Anaesthesia with volatile agents appears to reduce mortality after cardiac surgery when compared with TIVA, especially when sevoflurane or desflurane is used. A large, multicentre trial is warranted to confirm that long-term survival is significantly affected by the choice of anaesthetic.
许多研究比较了地氟烷、异氟烷、七氟烷、全静脉麻醉(TIVA)或心脏手术中的所有这些麻醉药物,以评估它们对患者生存率的影响。

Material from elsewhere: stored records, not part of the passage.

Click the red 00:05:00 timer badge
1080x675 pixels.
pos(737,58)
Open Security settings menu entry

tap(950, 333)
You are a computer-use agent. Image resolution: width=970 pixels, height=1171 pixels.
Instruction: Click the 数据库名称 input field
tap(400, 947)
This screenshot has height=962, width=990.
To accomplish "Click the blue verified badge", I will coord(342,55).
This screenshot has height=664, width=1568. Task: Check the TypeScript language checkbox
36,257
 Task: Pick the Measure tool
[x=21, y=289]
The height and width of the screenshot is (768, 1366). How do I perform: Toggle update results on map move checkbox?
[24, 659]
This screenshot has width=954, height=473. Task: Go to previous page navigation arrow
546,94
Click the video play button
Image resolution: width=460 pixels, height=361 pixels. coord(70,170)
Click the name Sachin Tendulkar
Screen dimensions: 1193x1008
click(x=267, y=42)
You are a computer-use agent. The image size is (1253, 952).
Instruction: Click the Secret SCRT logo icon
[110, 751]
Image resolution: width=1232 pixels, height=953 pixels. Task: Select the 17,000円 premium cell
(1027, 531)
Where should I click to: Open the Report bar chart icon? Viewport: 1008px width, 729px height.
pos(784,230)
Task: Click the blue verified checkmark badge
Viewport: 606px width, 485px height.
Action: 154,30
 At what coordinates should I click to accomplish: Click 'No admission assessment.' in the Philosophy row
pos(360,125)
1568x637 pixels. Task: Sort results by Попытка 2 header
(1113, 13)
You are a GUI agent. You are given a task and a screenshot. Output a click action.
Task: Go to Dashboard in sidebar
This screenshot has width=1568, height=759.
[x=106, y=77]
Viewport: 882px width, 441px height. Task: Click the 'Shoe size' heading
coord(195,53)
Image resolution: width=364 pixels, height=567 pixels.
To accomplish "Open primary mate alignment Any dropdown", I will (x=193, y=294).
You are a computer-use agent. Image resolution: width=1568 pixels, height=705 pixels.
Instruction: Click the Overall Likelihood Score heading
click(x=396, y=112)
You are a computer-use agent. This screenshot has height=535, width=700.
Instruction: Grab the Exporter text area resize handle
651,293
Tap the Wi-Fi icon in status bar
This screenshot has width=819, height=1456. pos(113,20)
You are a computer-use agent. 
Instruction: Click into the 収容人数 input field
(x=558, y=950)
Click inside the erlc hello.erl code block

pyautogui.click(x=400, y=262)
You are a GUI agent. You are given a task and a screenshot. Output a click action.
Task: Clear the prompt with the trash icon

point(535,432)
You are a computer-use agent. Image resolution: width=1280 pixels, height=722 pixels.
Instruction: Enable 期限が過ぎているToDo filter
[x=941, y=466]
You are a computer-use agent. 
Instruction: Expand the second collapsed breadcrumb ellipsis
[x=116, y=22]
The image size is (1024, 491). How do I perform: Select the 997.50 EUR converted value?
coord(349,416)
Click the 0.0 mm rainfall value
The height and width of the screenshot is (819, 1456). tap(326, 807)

我们进行了标准的成对和贝叶斯网络荟萃分析;如果任何一种麻醉药物没有在头对头试验中进行比较,则贝叶斯网络荟萃分析允许进行间接评估。使用生物医学中心、MEDLINE/PubMed、Embase 和 Cochrane 图书馆(最后更新于 2012 年 6 月)检索相关研究。
我们确定了 38 项有生存数据的随机试验,这些试验发表于 1991 年至 2012 年期间,其中大多数研究(63%)是在标准体外循环下进行的冠状动脉旁路移植术(CABG)患者中进行的。标准荟萃分析显示,与最长随访期可用的 TIVA 相比,使用挥发性药物与死亡率降低相关[挥发性组 25/1994(1.3%),TIVA 组 43/1648(2.6%),比值比(OR)=0.51,95%置信区间(CI)0.33-0.81,P 值=0.004,需要治疗的人数为 74,I(2)=0%],并且在低偏倚风险的试验、大型试验和仅包括 CABG 研究中得到了证实。贝叶斯网络荟萃分析显示,与 TIVA 相比,七氟烷(OR=0.31,95%可信区间 0.14-0.64)和地氟烷(OR=0.43,95%可信区间 0.21-0.82)单独使用时与死亡率降低相关。
与 TIVA 相比,心脏手术后使用挥发性麻醉药物似乎可降低死亡率,尤其是使用七氟烷或地氟烷时。需要进行一项大型的多中心试验来证实长期生存率是否会受到麻醉选择的显著影响。